Regardless of industry, equities usually decline on news of secondary offerings, because the influx of new shares dilutes current investors. Score Media, which operates theScore betting platform, is granting underwriters of the stock sale the option to purchase another 5.77 million shares for up to 30 days following the initial sale. If that happens, the capital raise would jump to $28.8 million.
theScore intends to use the net proceeds from the Offering for working capital and general corporate purposes, including funding the continued growth and development of its gaming operations in the United States and Canada,” according to a statement issued by the Toronto-based company.

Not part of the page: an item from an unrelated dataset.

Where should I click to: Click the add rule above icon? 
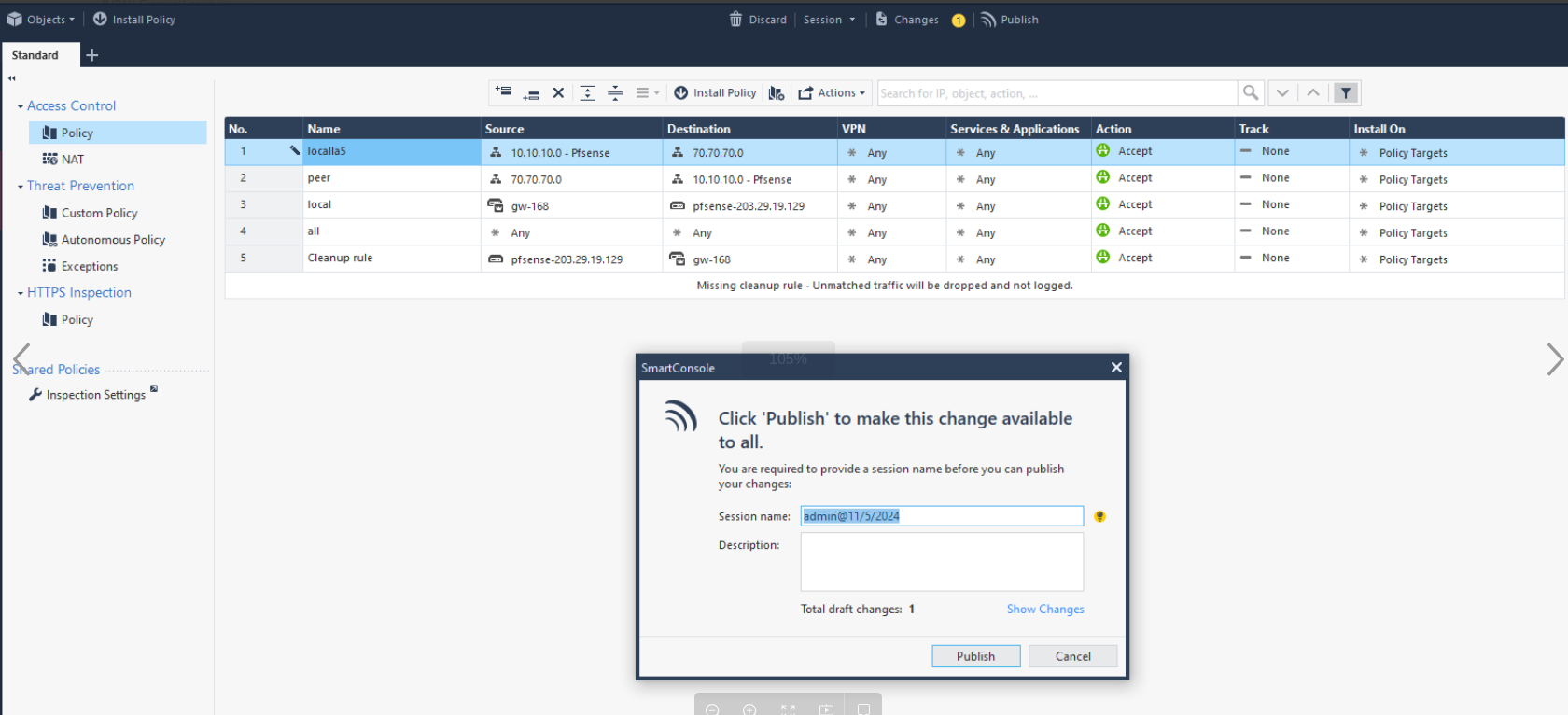[x=504, y=91]
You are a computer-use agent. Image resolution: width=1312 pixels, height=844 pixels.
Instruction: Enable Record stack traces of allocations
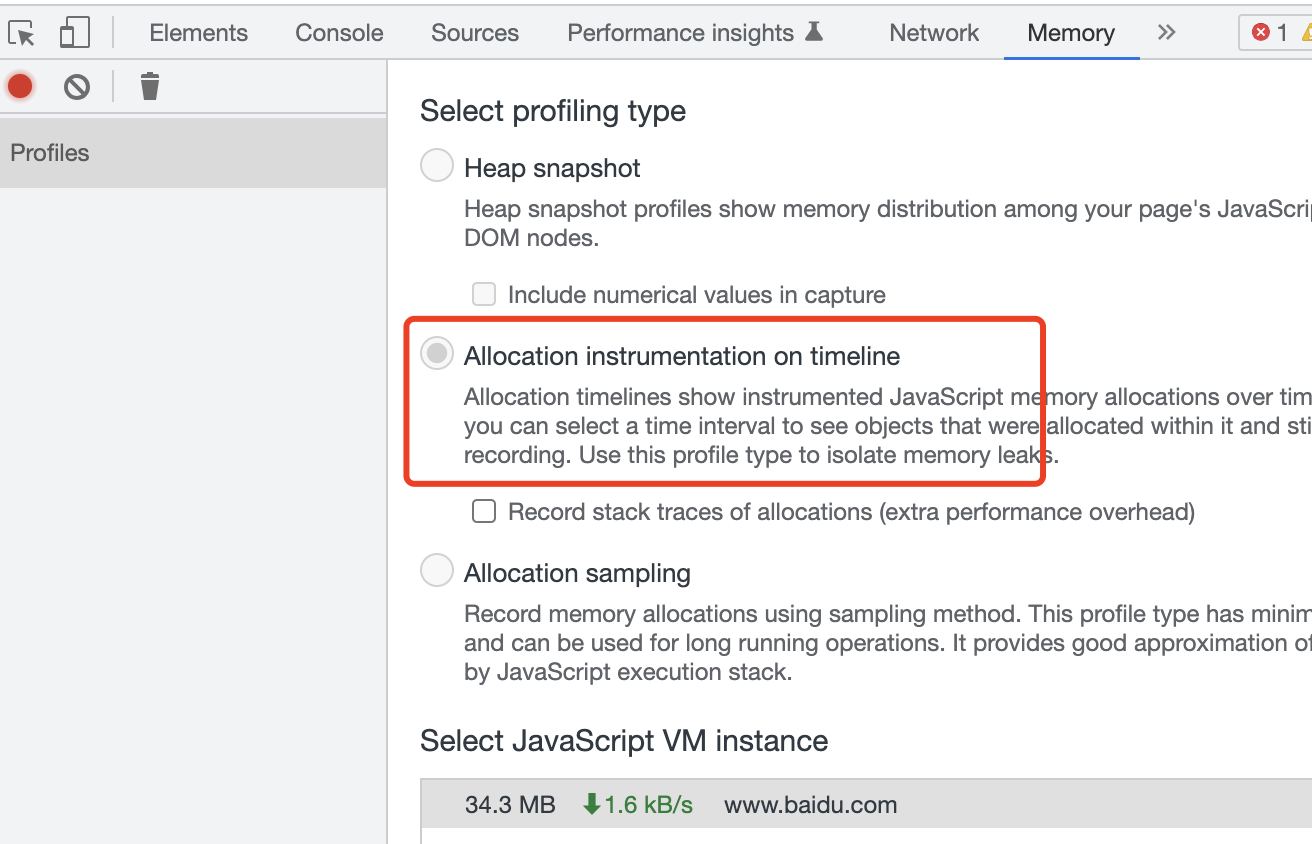[484, 512]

Following snap back rallies in share prices after the March coronavirus equity market tumble, several sportsbook operators, including Flutter Entertainment (OTC:PDYPY) and William Hill (OTC:WIMHY), headed to capital markets with new share offerings. While the initial reaction to the news was mixed, analysts are mostly enthusiastic about the capital raises, because operators are taking advantage of higher share prices and bolstering coffers for US expansion.
Lowdown on theScore
In early June, shares of Score Media surged for no apparent reason, stoking chatter that the Canadian company was a potential takeover target.
Executives haven’t commented to that effect. However, as sports betting grows in the US, operators continue looking for media partnerships. Making theScore potentially attractive to suitors is that it combines both of those offerings under one roof.
Earlier this week, the company said it received approval from the Colorado Division of Gaming to offer mobile and online sports wagering services in the Centennial State. Sports betting debuted there on May 1, and first- and second-month handles have been decent when considering the limited sports calendar operators contended with for much of the June quarter.
“theScore Bet secured market access to offer mobile sports betting in Colorado via its previously announced agreement with a subsidiary of US gaming operator Jacobs Entertainment Inc.,” according to the company.
Last year, theScore landed approval to operate in New Jersey, the largest US sports betting market. In the Garden State, the operator has one of three skins for Monmouth Park.
In addition to Colorado and New Jersey, the Canadian company recently landed received GLI-33 certification for its Indiana app. In the Hoosier State, theScore will act as the skin for Penn National Gaming. Indiana is one of the fastest-growing sports betting destinations in the country.
Like rival operators, theScore is benefiting from the return of traditional sports. In a recent investor presentation, the company said the handle from the first week when Major League Baseball (MLB) was back was comparable to its handle during Super Bowl week.